What this task involves – Reproduce the complete set of records, exactly as they appear.

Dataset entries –
::::

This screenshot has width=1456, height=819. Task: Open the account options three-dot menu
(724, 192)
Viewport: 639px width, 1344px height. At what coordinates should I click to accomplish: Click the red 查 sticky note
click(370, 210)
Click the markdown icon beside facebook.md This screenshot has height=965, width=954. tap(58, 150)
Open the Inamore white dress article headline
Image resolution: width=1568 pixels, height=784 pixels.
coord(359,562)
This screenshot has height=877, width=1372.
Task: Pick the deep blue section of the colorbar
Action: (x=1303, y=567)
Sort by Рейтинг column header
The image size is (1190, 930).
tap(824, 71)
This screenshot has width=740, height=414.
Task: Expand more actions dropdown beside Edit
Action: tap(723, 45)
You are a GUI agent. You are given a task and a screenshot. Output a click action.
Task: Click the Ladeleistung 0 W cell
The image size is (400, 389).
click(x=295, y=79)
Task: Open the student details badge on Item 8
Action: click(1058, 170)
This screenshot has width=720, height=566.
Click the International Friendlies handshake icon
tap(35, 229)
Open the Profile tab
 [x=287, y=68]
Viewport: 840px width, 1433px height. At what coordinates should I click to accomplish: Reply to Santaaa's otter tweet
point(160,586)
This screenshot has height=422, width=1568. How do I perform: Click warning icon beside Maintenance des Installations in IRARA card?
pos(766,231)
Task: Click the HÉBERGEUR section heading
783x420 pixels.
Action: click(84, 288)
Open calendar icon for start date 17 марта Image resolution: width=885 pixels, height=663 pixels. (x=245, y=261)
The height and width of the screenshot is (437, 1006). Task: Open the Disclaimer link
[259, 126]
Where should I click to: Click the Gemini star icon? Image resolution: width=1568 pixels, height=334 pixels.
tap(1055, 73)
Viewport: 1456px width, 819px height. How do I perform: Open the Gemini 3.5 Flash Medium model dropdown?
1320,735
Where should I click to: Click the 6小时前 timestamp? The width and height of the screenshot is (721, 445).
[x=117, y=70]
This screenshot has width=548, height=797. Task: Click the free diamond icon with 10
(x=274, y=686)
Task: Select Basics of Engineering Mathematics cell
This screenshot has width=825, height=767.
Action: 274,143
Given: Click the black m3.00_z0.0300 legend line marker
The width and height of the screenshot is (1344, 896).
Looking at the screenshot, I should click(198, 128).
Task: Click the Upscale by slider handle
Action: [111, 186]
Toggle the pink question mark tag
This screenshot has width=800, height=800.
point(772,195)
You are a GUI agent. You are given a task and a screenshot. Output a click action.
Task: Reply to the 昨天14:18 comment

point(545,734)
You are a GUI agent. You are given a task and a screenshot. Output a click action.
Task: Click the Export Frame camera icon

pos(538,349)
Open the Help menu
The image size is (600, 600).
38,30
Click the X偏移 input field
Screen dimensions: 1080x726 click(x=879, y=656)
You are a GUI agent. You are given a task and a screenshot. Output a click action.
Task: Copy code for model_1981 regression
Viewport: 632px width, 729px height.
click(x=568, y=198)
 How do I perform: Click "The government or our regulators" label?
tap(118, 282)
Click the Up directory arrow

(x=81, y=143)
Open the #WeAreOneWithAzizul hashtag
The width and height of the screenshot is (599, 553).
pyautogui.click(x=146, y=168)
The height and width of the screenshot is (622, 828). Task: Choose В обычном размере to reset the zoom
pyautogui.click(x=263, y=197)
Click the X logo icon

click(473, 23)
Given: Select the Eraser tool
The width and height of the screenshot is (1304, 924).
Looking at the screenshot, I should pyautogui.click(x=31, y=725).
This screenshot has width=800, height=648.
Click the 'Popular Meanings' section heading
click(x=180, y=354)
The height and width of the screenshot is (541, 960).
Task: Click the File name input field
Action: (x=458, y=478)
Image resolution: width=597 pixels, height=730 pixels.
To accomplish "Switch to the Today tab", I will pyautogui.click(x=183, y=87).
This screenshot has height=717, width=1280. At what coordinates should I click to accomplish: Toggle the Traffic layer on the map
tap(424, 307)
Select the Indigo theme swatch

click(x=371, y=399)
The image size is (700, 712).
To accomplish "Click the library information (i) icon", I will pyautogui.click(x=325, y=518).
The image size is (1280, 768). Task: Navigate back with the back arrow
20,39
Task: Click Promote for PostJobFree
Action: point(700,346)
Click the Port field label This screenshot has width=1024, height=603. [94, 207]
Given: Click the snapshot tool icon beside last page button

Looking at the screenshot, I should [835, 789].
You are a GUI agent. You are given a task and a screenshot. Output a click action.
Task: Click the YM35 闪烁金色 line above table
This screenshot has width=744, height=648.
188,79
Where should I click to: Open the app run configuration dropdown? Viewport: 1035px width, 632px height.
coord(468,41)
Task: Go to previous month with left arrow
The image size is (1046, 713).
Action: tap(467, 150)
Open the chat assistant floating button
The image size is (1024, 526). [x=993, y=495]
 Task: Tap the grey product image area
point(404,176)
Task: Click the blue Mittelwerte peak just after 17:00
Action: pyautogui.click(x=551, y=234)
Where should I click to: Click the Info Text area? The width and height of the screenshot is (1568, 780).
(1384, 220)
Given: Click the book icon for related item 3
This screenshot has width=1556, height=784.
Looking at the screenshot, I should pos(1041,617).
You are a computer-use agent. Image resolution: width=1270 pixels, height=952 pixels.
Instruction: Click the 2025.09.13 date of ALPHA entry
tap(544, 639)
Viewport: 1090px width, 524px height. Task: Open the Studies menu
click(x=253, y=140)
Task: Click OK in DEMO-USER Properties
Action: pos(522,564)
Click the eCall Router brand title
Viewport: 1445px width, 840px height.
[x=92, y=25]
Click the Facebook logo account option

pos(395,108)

::::

Exercise answer –
This screenshot has width=1456, height=819. Task: Open the account options three-dot menu
(724, 192)
Viewport: 639px width, 1344px height. At what coordinates should I click to accomplish: Click the red 查 sticky note
click(370, 210)
Click the markdown icon beside facebook.md This screenshot has height=965, width=954. tap(58, 150)
Open the Inamore white dress article headline
Image resolution: width=1568 pixels, height=784 pixels.
coord(359,562)
This screenshot has height=877, width=1372.
Task: Pick the deep blue section of the colorbar
Action: (x=1303, y=567)
Sort by Рейтинг column header
The image size is (1190, 930).
tap(824, 71)
This screenshot has width=740, height=414.
Task: Expand more actions dropdown beside Edit
Action: tap(723, 45)
You are a GUI agent. You are given a task and a screenshot. Output a click action.
Task: Click the Ladeleistung 0 W cell
The image size is (400, 389).
click(x=295, y=79)
Task: Open the student details badge on Item 8
Action: click(1058, 170)
This screenshot has width=720, height=566.
Click the International Friendlies handshake icon
tap(35, 229)
Open the Profile tab
 [x=287, y=68]
Viewport: 840px width, 1433px height. At what coordinates should I click to accomplish: Reply to Santaaa's otter tweet
point(160,586)
This screenshot has height=422, width=1568. How do I perform: Click warning icon beside Maintenance des Installations in IRARA card?
pos(766,231)
Task: Click the HÉBERGEUR section heading
783x420 pixels.
Action: click(84, 288)
Open calendar icon for start date 17 марта Image resolution: width=885 pixels, height=663 pixels. (x=245, y=261)
The height and width of the screenshot is (437, 1006). Task: Open the Disclaimer link
[259, 126]
Where should I click to: Click the Gemini star icon? Image resolution: width=1568 pixels, height=334 pixels.
tap(1055, 73)
Viewport: 1456px width, 819px height. How do I perform: Open the Gemini 3.5 Flash Medium model dropdown?
1320,735
Where should I click to: Click the 6小时前 timestamp? The width and height of the screenshot is (721, 445).
[x=117, y=70]
This screenshot has width=548, height=797. Task: Click the free diamond icon with 10
(x=274, y=686)
Task: Select Basics of Engineering Mathematics cell
This screenshot has width=825, height=767.
Action: 274,143
Given: Click the black m3.00_z0.0300 legend line marker
The width and height of the screenshot is (1344, 896).
Looking at the screenshot, I should click(198, 128).
Task: Click the Upscale by slider handle
Action: [111, 186]
Toggle the pink question mark tag
This screenshot has width=800, height=800.
point(772,195)
You are a GUI agent. You are given a task and a screenshot. Output a click action.
Task: Reply to the 昨天14:18 comment

point(545,734)
You are a GUI agent. You are given a task and a screenshot. Output a click action.
Task: Click the Export Frame camera icon

pos(538,349)
Open the Help menu
The image size is (600, 600).
38,30
Click the X偏移 input field
Screen dimensions: 1080x726 click(x=879, y=656)
You are a GUI agent. You are given a task and a screenshot. Output a click action.
Task: Copy code for model_1981 regression
Viewport: 632px width, 729px height.
click(x=568, y=198)
 How do I perform: Click "The government or our regulators" label?
tap(118, 282)
Click the Up directory arrow

(x=81, y=143)
Open the #WeAreOneWithAzizul hashtag
The width and height of the screenshot is (599, 553).
pyautogui.click(x=146, y=168)
The height and width of the screenshot is (622, 828). Task: Choose В обычном размере to reset the zoom
pyautogui.click(x=263, y=197)
Click the X logo icon

click(473, 23)
Given: Select the Eraser tool
The width and height of the screenshot is (1304, 924).
Looking at the screenshot, I should pyautogui.click(x=31, y=725).
This screenshot has width=800, height=648.
Click the 'Popular Meanings' section heading
click(x=180, y=354)
The height and width of the screenshot is (541, 960).
Task: Click the File name input field
Action: (x=458, y=478)
Image resolution: width=597 pixels, height=730 pixels.
To accomplish "Switch to the Today tab", I will pyautogui.click(x=183, y=87).
This screenshot has height=717, width=1280. At what coordinates should I click to accomplish: Toggle the Traffic layer on the map
tap(424, 307)
Select the Indigo theme swatch

click(x=371, y=399)
The image size is (700, 712).
To accomplish "Click the library information (i) icon", I will pyautogui.click(x=325, y=518).
The image size is (1280, 768). Task: Navigate back with the back arrow
20,39
Task: Click Promote for PostJobFree
Action: point(700,346)
Click the Port field label This screenshot has width=1024, height=603. [94, 207]
Given: Click the snapshot tool icon beside last page button

Looking at the screenshot, I should [835, 789].
You are a GUI agent. You are given a task and a screenshot. Output a click action.
Task: Click the YM35 闪烁金色 line above table
This screenshot has width=744, height=648.
188,79
Where should I click to: Open the app run configuration dropdown? Viewport: 1035px width, 632px height.
coord(468,41)
Task: Go to previous month with left arrow
The image size is (1046, 713).
Action: tap(467, 150)
Open the chat assistant floating button
The image size is (1024, 526). [x=993, y=495]
 Task: Tap the grey product image area
point(404,176)
Task: Click the blue Mittelwerte peak just after 17:00
Action: pyautogui.click(x=551, y=234)
Where should I click to: Click the Info Text area? The width and height of the screenshot is (1568, 780).
(1384, 220)
Given: Click the book icon for related item 3
This screenshot has width=1556, height=784.
Looking at the screenshot, I should pos(1041,617).
You are a computer-use agent. Image resolution: width=1270 pixels, height=952 pixels.
Instruction: Click the 2025.09.13 date of ALPHA entry
tap(544, 639)
Viewport: 1090px width, 524px height. Task: Open the Studies menu
click(x=253, y=140)
Task: Click OK in DEMO-USER Properties
Action: pos(522,564)
Click the eCall Router brand title
Viewport: 1445px width, 840px height.
[x=92, y=25]
Click the Facebook logo account option

pos(395,108)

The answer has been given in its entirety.